Photography is the game of time and light. The sun’s light during the course of the day is bright and ever changing. The photographer submits to its moods and waits for “good” light. But what happens when this greatest source of natural light falls below the horizon line?
When darkness falls, artificial light sources illuminate the world in eerie stillness. The buzzing neon hotel signs, the warm glowing street lamps, the red shooting stars of broken taillights. Man-made light rules the landscape.
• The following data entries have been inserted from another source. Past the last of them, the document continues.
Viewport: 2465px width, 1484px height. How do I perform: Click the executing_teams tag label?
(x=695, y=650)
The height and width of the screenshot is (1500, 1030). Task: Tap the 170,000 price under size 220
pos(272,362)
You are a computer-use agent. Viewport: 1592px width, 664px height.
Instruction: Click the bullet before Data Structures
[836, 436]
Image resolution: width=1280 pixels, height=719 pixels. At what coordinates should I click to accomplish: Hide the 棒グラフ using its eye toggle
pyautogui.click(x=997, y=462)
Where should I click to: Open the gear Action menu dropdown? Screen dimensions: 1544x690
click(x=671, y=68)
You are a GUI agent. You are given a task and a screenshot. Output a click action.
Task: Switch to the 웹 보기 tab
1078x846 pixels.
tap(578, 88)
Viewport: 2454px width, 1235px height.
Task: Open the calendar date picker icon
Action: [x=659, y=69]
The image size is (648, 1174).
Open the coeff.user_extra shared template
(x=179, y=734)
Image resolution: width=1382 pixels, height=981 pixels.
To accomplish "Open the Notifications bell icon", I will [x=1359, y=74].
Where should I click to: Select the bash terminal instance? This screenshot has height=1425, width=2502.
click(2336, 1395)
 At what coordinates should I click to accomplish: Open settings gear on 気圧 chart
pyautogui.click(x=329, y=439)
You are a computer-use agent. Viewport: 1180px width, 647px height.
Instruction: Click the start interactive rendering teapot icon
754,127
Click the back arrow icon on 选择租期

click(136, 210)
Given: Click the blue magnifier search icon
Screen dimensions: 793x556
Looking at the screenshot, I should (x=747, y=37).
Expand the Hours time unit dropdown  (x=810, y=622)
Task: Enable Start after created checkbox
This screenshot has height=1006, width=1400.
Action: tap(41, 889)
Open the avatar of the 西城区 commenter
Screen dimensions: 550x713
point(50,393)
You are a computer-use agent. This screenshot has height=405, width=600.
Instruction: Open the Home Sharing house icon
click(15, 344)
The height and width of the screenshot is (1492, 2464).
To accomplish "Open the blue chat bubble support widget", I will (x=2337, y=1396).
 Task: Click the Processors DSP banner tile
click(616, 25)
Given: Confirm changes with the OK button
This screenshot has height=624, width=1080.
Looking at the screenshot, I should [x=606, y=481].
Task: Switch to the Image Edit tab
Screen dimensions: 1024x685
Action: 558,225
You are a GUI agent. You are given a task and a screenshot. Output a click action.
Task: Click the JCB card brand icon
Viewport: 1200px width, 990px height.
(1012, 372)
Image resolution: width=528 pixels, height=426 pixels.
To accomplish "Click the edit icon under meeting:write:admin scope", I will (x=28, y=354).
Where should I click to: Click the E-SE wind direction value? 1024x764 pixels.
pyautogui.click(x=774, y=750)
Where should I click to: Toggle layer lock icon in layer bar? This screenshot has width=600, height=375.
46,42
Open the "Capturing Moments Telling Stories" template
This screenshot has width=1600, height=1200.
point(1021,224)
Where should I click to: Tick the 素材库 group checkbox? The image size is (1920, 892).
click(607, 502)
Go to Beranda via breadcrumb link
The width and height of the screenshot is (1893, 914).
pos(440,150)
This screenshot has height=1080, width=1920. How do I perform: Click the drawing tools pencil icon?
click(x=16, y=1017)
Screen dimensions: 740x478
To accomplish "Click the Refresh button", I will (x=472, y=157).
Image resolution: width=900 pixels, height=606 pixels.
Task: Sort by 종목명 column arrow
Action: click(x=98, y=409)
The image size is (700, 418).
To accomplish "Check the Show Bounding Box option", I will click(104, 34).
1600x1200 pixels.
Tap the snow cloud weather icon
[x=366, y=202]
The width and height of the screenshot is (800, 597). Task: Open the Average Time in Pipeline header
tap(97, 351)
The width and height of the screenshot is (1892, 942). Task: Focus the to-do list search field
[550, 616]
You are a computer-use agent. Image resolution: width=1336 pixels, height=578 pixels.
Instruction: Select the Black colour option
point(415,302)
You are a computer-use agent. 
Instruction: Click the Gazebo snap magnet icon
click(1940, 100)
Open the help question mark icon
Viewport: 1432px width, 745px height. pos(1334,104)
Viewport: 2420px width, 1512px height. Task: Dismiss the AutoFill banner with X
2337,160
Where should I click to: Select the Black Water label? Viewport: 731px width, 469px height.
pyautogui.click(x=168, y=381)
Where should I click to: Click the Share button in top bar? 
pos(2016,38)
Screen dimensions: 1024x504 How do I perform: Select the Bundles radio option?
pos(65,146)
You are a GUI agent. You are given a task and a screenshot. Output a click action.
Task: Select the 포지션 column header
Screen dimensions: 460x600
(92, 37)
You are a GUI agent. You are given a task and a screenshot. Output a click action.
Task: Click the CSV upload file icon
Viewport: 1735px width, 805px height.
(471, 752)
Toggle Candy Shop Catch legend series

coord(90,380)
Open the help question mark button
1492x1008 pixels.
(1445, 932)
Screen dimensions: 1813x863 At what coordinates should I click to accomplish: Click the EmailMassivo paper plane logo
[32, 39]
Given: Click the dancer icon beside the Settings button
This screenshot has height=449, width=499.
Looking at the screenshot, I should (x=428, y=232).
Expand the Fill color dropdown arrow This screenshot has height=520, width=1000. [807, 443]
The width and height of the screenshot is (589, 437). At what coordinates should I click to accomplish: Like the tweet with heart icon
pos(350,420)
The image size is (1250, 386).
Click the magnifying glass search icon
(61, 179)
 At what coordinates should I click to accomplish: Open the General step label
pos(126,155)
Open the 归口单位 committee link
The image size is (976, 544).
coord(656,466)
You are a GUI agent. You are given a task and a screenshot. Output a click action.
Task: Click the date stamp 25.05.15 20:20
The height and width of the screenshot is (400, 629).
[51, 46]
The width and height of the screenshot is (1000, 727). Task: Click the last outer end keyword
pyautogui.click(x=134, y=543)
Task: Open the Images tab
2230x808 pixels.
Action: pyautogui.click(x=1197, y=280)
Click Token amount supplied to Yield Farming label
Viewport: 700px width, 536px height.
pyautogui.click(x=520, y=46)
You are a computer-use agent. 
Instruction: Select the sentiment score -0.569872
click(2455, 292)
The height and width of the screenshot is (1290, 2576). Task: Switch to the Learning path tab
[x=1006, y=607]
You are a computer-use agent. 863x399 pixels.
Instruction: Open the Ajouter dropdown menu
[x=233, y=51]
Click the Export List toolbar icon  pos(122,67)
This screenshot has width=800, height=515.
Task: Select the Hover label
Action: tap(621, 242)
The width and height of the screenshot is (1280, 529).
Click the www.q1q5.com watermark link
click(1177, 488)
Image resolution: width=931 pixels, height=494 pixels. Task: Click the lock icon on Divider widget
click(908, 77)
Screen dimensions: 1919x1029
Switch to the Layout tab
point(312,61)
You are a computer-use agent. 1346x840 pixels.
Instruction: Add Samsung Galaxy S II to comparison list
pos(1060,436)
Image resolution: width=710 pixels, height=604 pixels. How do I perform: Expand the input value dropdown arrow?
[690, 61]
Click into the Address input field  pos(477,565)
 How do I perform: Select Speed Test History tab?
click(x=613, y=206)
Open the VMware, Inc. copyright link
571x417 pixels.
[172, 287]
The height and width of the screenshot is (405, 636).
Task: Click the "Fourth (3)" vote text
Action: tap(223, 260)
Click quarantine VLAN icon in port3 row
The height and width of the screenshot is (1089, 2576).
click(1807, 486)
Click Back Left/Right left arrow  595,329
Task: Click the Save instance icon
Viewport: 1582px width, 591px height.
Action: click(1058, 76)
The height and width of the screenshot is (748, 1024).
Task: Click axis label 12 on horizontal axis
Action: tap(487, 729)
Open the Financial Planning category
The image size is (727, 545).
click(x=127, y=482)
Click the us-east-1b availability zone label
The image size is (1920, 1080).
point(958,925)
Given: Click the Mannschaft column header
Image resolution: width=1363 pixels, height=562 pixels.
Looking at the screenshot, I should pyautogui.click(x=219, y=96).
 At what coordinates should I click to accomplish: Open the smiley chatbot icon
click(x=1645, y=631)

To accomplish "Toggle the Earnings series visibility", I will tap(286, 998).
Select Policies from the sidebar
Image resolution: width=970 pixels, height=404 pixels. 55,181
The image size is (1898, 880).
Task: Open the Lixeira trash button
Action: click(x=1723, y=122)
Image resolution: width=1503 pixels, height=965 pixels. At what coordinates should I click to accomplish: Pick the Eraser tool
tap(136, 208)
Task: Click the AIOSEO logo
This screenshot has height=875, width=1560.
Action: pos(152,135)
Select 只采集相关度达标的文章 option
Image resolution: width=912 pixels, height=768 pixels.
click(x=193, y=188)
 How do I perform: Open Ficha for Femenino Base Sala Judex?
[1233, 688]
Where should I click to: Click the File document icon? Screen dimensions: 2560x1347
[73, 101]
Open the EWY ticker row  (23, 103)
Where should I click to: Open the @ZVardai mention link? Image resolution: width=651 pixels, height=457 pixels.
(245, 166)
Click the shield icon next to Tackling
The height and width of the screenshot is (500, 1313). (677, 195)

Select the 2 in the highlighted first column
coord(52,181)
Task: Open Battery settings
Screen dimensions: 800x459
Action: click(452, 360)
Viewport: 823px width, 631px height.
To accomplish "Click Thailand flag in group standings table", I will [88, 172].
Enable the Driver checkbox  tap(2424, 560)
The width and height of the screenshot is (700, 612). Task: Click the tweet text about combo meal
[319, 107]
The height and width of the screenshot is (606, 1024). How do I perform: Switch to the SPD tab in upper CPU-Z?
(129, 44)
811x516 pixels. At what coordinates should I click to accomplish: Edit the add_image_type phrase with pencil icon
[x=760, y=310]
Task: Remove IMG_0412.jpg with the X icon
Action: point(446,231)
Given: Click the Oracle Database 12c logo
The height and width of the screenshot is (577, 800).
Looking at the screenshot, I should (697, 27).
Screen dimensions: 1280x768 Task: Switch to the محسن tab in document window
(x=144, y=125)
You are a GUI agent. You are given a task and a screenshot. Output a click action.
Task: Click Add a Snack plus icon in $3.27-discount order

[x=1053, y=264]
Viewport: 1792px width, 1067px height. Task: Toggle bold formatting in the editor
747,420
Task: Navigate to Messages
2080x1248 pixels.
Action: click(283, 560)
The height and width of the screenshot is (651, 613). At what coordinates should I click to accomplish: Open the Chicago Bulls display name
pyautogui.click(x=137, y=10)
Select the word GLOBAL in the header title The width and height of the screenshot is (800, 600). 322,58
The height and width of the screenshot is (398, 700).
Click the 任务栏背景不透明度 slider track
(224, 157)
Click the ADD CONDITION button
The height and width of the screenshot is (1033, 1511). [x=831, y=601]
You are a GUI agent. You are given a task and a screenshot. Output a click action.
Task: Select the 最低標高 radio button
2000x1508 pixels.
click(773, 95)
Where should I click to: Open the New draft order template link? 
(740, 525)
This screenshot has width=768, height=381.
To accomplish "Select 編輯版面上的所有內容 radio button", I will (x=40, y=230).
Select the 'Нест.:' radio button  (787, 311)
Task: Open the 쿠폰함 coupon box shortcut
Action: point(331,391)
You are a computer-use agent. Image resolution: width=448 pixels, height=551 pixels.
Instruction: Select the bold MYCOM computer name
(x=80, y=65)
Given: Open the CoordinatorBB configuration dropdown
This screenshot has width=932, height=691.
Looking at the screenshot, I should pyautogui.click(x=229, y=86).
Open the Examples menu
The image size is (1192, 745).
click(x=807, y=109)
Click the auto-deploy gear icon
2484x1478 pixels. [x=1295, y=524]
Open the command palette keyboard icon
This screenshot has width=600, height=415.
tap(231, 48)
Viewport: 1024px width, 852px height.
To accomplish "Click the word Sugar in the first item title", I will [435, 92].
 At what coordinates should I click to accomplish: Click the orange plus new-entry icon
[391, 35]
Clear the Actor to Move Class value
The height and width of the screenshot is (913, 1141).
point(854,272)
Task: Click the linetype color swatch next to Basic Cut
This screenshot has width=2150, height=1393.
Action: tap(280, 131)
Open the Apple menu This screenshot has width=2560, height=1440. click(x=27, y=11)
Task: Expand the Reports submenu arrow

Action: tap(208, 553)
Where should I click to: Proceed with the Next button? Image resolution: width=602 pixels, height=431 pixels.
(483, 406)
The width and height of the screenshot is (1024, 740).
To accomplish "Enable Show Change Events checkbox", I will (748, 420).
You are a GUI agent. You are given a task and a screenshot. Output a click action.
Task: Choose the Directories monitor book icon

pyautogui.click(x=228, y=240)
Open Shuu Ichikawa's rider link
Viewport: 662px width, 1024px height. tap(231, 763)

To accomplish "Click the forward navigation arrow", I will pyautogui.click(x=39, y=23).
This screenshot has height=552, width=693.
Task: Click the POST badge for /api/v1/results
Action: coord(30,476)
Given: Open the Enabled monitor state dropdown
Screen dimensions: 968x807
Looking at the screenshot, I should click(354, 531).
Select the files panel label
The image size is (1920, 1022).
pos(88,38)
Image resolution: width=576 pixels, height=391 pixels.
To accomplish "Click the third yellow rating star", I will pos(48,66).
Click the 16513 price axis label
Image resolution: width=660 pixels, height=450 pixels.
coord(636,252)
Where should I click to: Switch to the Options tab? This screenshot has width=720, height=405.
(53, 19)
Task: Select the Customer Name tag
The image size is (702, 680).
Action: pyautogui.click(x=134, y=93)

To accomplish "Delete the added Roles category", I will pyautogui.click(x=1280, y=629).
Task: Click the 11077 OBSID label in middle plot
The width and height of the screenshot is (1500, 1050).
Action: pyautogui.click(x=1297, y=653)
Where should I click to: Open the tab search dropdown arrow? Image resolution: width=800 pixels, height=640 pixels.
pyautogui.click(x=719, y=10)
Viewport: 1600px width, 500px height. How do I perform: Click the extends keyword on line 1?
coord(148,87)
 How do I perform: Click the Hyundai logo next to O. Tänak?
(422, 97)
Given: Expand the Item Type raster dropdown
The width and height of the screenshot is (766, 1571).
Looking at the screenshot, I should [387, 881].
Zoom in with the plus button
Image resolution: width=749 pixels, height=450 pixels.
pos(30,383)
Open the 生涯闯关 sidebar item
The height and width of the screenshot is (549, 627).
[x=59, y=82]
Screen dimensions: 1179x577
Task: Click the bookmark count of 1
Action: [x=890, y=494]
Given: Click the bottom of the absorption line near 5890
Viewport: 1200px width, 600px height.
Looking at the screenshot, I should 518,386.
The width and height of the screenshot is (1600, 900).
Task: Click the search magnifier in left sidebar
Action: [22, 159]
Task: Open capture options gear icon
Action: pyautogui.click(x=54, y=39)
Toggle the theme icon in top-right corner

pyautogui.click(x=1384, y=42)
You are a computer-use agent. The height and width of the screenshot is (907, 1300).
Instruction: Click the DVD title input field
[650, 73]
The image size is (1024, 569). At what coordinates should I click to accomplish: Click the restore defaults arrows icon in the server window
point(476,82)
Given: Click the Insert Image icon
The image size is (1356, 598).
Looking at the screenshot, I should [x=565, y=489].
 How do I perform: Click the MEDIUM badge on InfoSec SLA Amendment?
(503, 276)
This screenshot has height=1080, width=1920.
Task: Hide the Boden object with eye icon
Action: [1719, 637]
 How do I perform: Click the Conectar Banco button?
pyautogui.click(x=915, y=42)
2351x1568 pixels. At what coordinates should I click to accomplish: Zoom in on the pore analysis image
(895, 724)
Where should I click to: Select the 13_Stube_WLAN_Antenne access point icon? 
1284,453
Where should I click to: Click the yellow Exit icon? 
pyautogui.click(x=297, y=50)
A photographer must consider this light carefully. When confronted with a lowly lit scene, a photographer must commit a great deal of thought and intention to any exposure. Different artificial lights carry a wide variety of intensities, hues and colors. Light may reflect or bounce off of different surfaces and textures with varying degrees of strength. The proper film stocks and equipment need to be chosen beforehand to handle these characteristics in order to achieve the artists vision. Even instruments that aid in determining adequate exposure of film often fail to measure the night’s low light. A photographer is often left equipped only with the knowledge of others passed down through literature, mentorship or personal experience gained through trial and error. A deeper relationship and understanding of light must be formed to anticipate its behavior and achieve the desired exposure. There is another place that shares many traits with the tungsten dominated night, the darkroom.
The darkroom is also a place where a different variety of light’s qualities and behaviors must be considered with experience and intuition. Like night photography, in the absence of the sun, careful consideration must be given when calculating an exposure. No ray of light unaccounted for. A relationship and understanding of light formed. Colors captured on film by the camera are manipulated with an enlarger through the use of different types of photosensitive papers to realize the vision of both the photographer and printer. The techniques of the darkroom must also be learned through the text of printing books, the mentorship of an experienced lab tech or through personal trial and error.
The technical and artistic connection between night photography and darkroom printing make realizing a photographic intention and vision through both mediums consecutively a highly calculated yet intuitive exercise—one that can result in beautiful and unique images. In an age where digital tools are so highly relied on and convenient, it’s an extremely gratifying venture to carry an idea all the way through to a framed photograph hanging on the wall by means of purely analog techniques. From film stock to fixer, the entire process is a balancing act with light, in the dark.